Written by: FFT Webmaster | July 27th, 2009

The ERA New Horizons International Film Festival, taking place this week in Wroclaw, Poland is shining the spotlight on contemporary Swedish cinema in the program Kino Szwecji: Cinema of Sweden, which is introducing Polish audiences to a new generation of film talents.

LET THE RIGHT ONE IN

“Darling” is a survey of the empty consumerist lives of a group of young women in contemporary Stockholm, that won the Nordic Film Prize at the Goteborg Film Festival for its writer/director/cinematographer Johan King. In “Fishy”, director Maria Blom, one such Stockholm go-getter temporarily moves to a sleepy fishing village, and unexpectedly finds the true meaning of life and love. “Guidance” by writer/director Johan Jonason is the complex story of two men who are locked in a deadly dance of emotional and psychological violence. In “Heaven’s Heart” by Simon Staho, more traditional marriage is skewered in a story of two couples whose relationships unravel.

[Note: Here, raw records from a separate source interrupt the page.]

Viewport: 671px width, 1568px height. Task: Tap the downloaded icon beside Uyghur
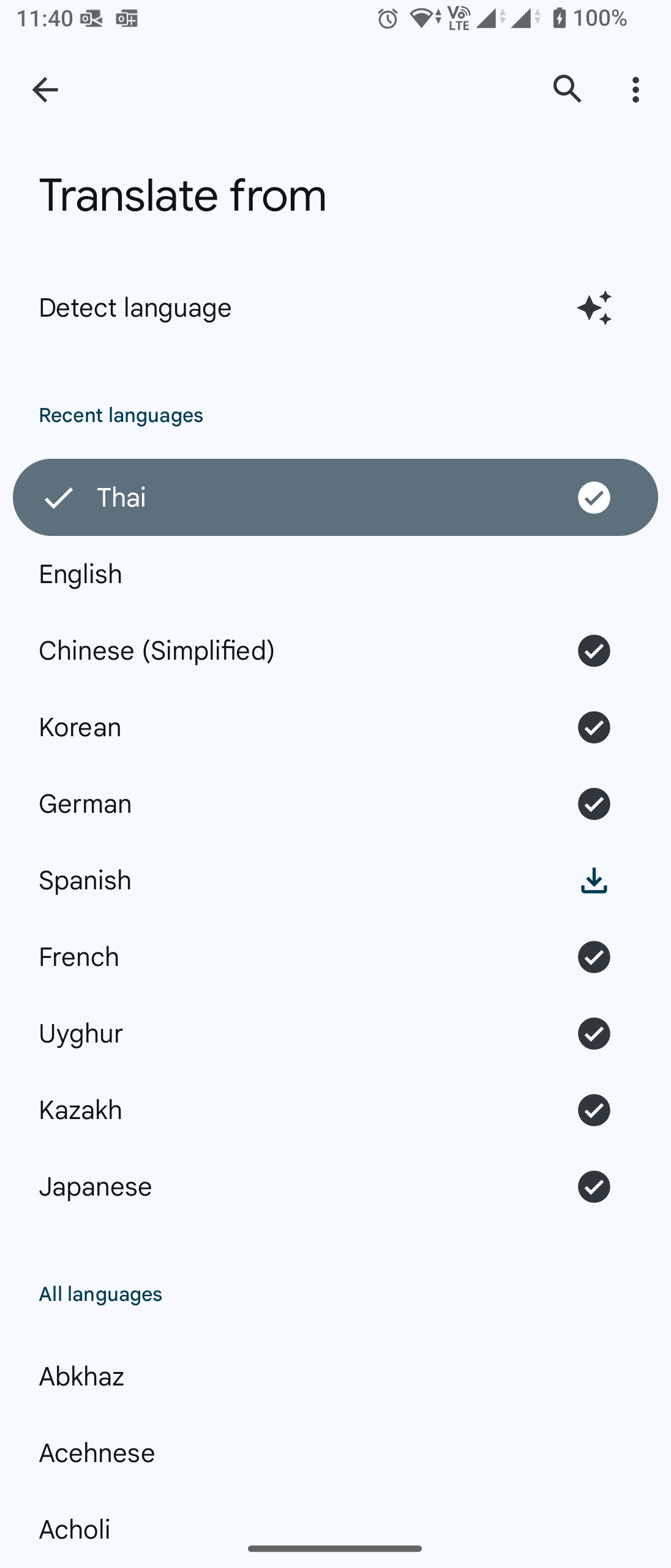pyautogui.click(x=594, y=1033)
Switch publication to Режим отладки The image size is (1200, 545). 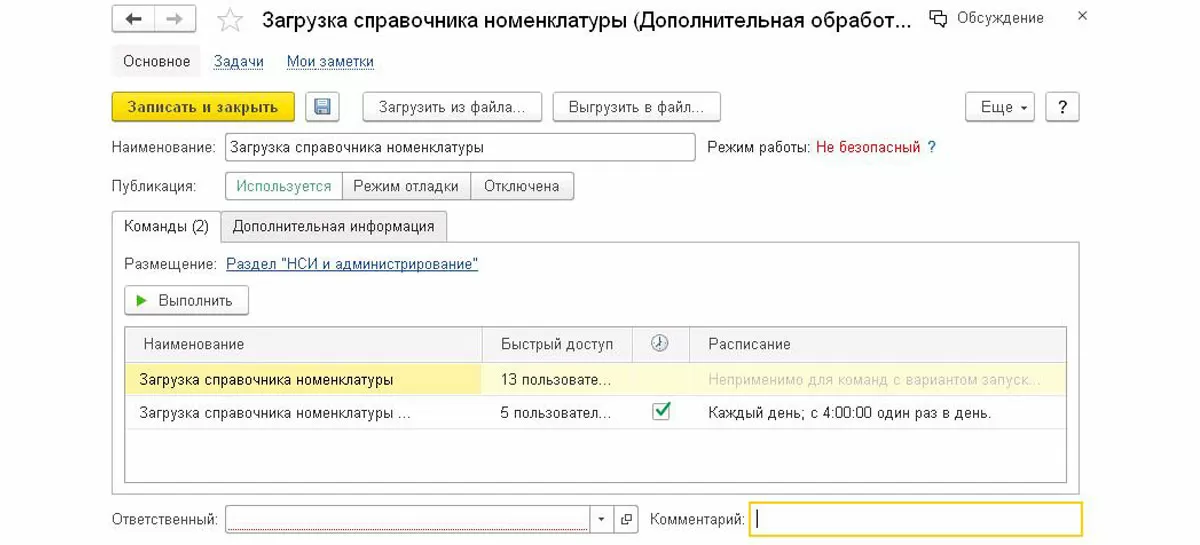click(x=406, y=186)
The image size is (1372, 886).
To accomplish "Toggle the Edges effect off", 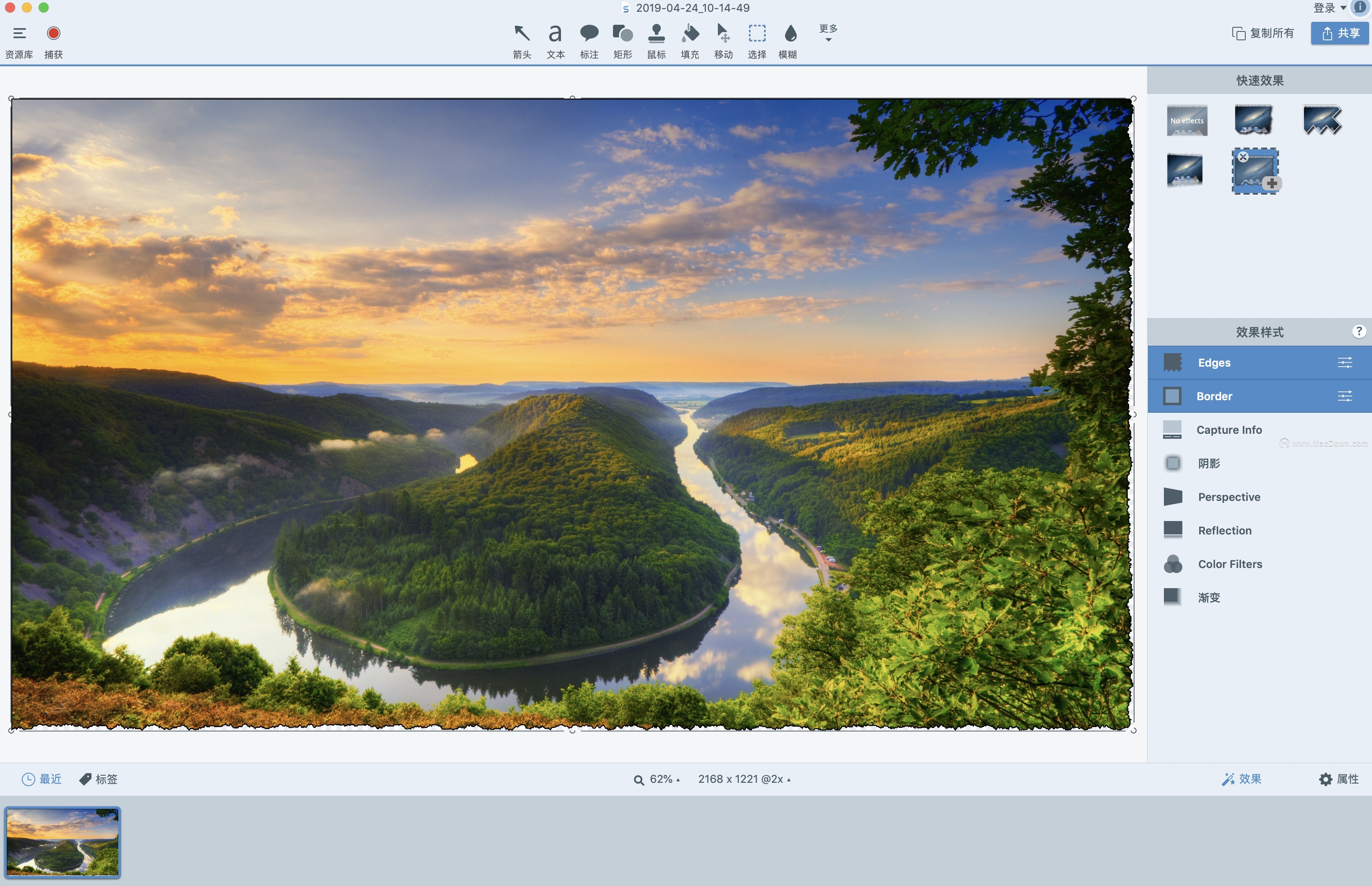I will [x=1214, y=362].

Swedish films have been big winners at international film events. “Involuntary”, the feature debut of Ruben Östlund which uses a static camera to record the lives of several Stockholm types, won the Critics Prize at the Miami Film Festival and the Golden Iris at the Brussels European Film Festival. The coming-of-age film “King of Ping Pong” by Jens Jonsson has won top prizes at the Athens, Chicago, Montreal and Sundance film festivals. “Let The Right One In”, a modish take on the vampire myth, has been a major international hit, winning the Best Film honor at the Tribeca Film Festival, as well as critics and festival prizes around the world.

 KING OF PING PONG

Portraits, both fictional and documentary, make up the remainder of the program. In the documentary “Mr. Governor”Måns Månsson draws a portrait of a veteran politician whose private life does not always match his public persona. In the “The Girl”, director Fredrik Edfeldt offers a picture of a young girl abandoned by her parents. A clever international criminal is the subject of directors Åsa Blanck and Johan Palmgren’s “The Swindler”. “Long Distance Love” by the team of Magnus Gertten and Elin Jönsson comments on globalization in an acerbic story of a couple separated by economic circumstances. The Festival will also screen two series of Swedish short films, pointing to emerging directors who will continue the chain of Swedish cinema excellence.